Eine Risikoanalyse gehört an den Anfang jeder Konzeptentwicklung und bildet auch für uns als Kita eine wichtige Grundlage. Sie hilft uns dabei, unseren Alltag bewusst in den Blick zu nehmen und zu verstehen, an welchen Stellen Kinder besonders geschützt werden müssen. Dabei geht es nicht darum, Fehler zu suchen oder Schuld zuzuweisen, sondern vielmehr darum, gemeinsam hinzuschauen und zu überlegen, wo in unseren Abläufen, Strukturen oder räumlichen Gegebenheiten Situationen entstehen können, in denen Kinder verletzlich sind oder Grenzen überschritten werden könnten.
Wenn wir eine Risikoanalyse durchführen, betrachten wir unseren Kita-Alltag deshalb möglichst offen und ehrlich. Wir schauen uns an, wie Räume genutzt werden, wie Übergänge organisiert sind, wie Aufsicht gestaltet ist oder wie Entscheidungen im Team getroffen werden. Auch organisatorische Rahmenbedingungen, wie Dienstpläne, Vertretungssituationen oder Essenssituationen, gehören dazu. Ziel ist es, sogenannte „verletzliche Stellen“ zu erkennen, also Situationen oder Strukturen, in denen Risiken entstehen können, sei es durch unklare Abläufe, durch räumliche Situationen oder durch alltägliche Routinen.
Für euch im Team bedeutet das, dass ihr eure Erfahrungen aus dem Alltag einbringt. Jede Perspektive ist wichtig, auch die von Mitarbeitenden, die nicht pädagogisch arbeiten, etwa aus Küche, Hauswirtschaft oder Verwaltung. Eine Risikoanalyse funktioniert nur dann gut, wenn wir sie gemeinsam und offen gestalten. Sie ist damit auch ein wichtiger Schritt hin zu einer Teamkultur, in der Unsicherheiten angesprochen werden dürfen und in der Fehler nicht vertuscht, sondern genutzt werden, um Abläufe zu verbessern. Ebenso wichtig ist die Beteiligung der Kinder, denn diese erleben unseren Alltag aus einer anderen Perspektive und können oft sehr genau benennen, wo sie sich wohlfühlen und wo nicht. Ihre Sicht hilft uns dabei, Situationen besser zu verstehen und Schutz nicht nur aus Erwachsenensicht zu denken. Auch Eltern können in diesen Prozess einbezogen werden, denn dadurch wird sichtbar, dass wir uns als Einrichtung aktiv mit dem Schutz und dem Wohlergehen der uns anvertrauten Kinder auseinandersetzen.

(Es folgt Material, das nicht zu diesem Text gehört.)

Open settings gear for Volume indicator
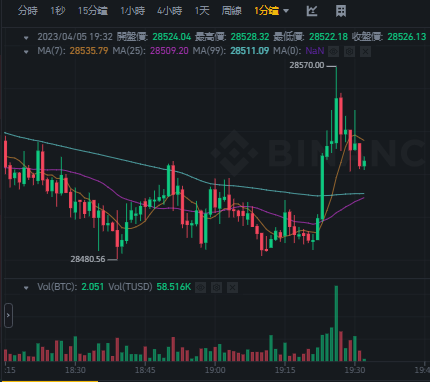Screen dimensions: 430x382 (216, 287)
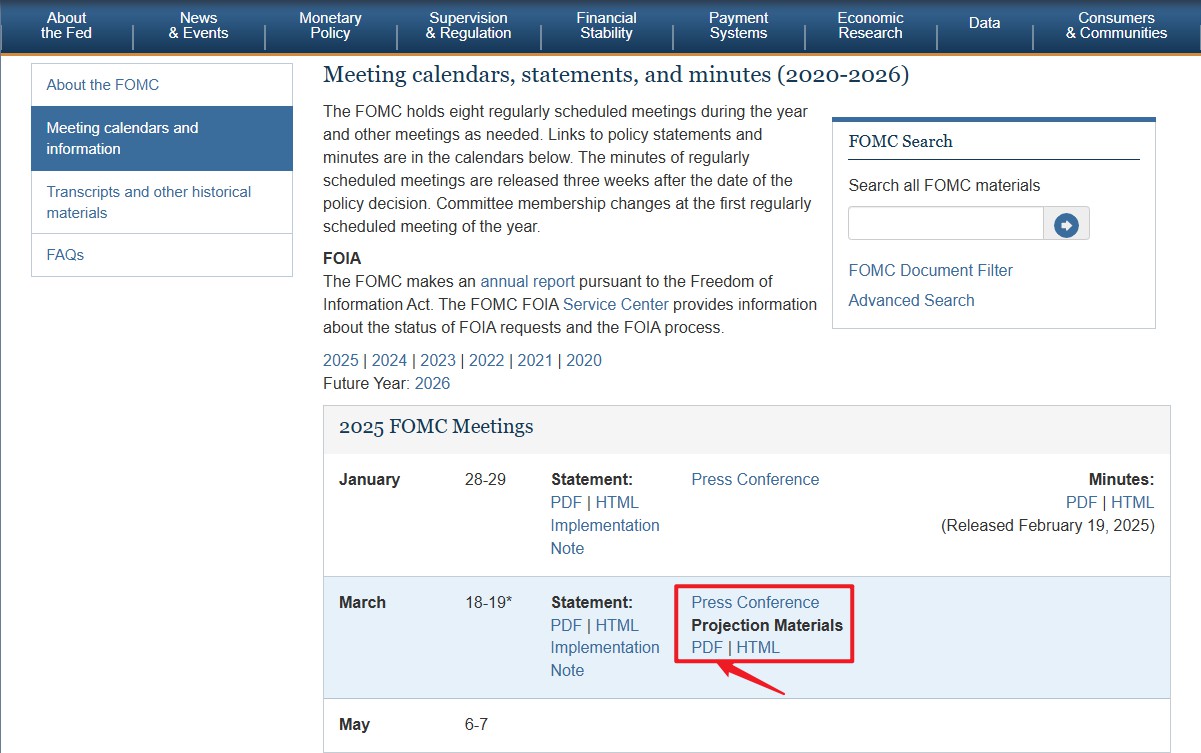
Task: Go to FAQs in sidebar
Action: click(x=65, y=255)
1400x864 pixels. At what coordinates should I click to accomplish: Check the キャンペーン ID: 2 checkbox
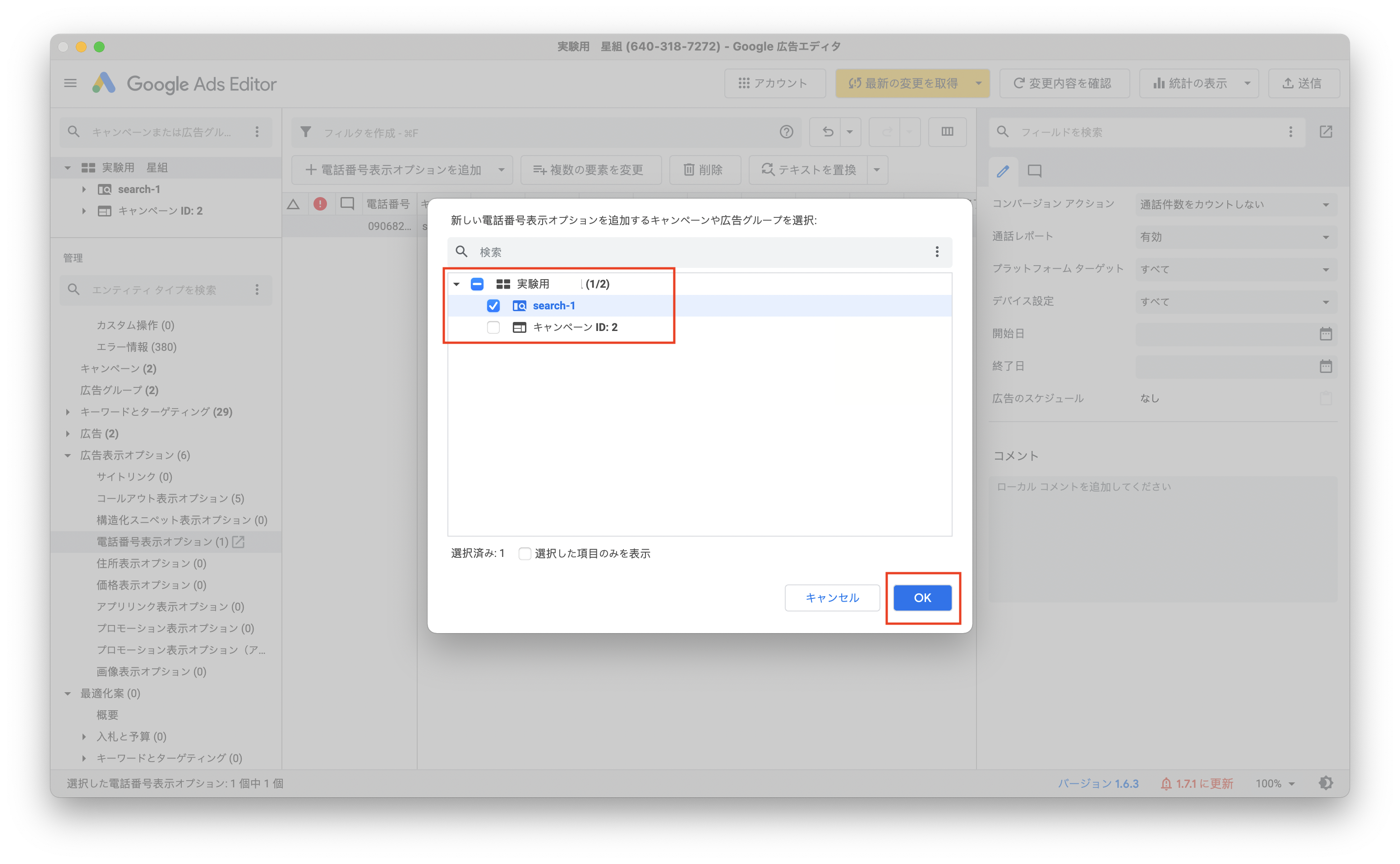pos(493,327)
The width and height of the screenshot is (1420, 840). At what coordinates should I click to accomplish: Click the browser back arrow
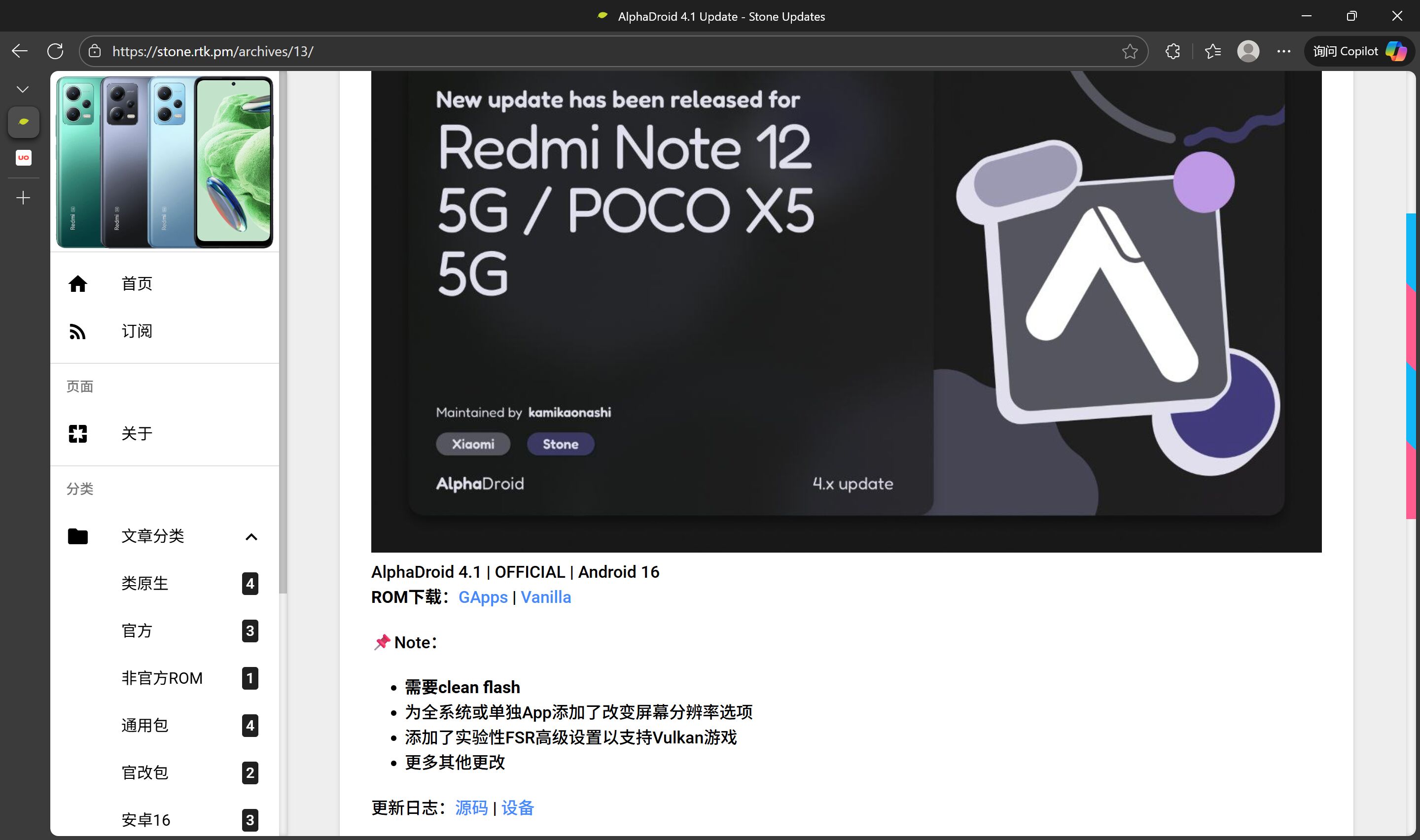click(20, 51)
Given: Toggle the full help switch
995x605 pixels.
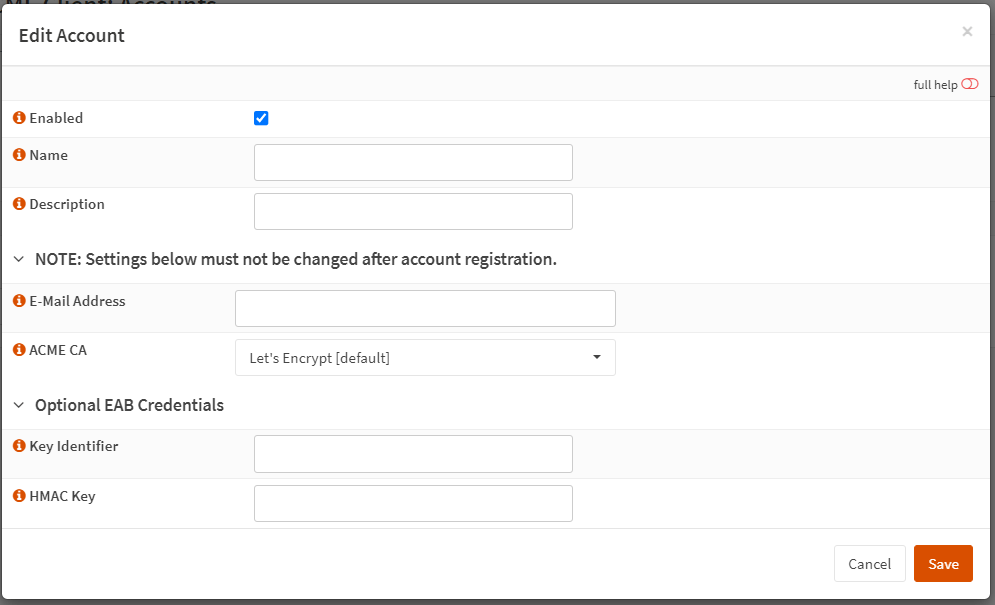Looking at the screenshot, I should (969, 85).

Die Ergebnisse einer Risikoanalyse bleiben nicht nur eine Sammlung von Beobachtungen. Sie bilden die Grundlage dafür, konkrete Maßnahmen zu entwickeln. Wenn wir wissen, wo Risiken entstehen können, können wir gezielt überlegen, wie wir sie reduzieren. Daraus entstehen dann passgenaue Präventionsmaßnahmen für unseren Alltag, ebenso wie klare Interventionsabläufe für den Fall, dass es zu Grenzüberschreitungen oder Übergriffen kommt, unabhängig davon, ob diese von außen oder innerhalb der Einrichtung ausgehen.
Für uns als Kita bedeutet die Risikoanalyse daher vor allem eines: bewusst hinsehen, gemeinsam reflektieren und daraus Strukturen entwickeln, die Kinder im Alltag bestmöglich schützen.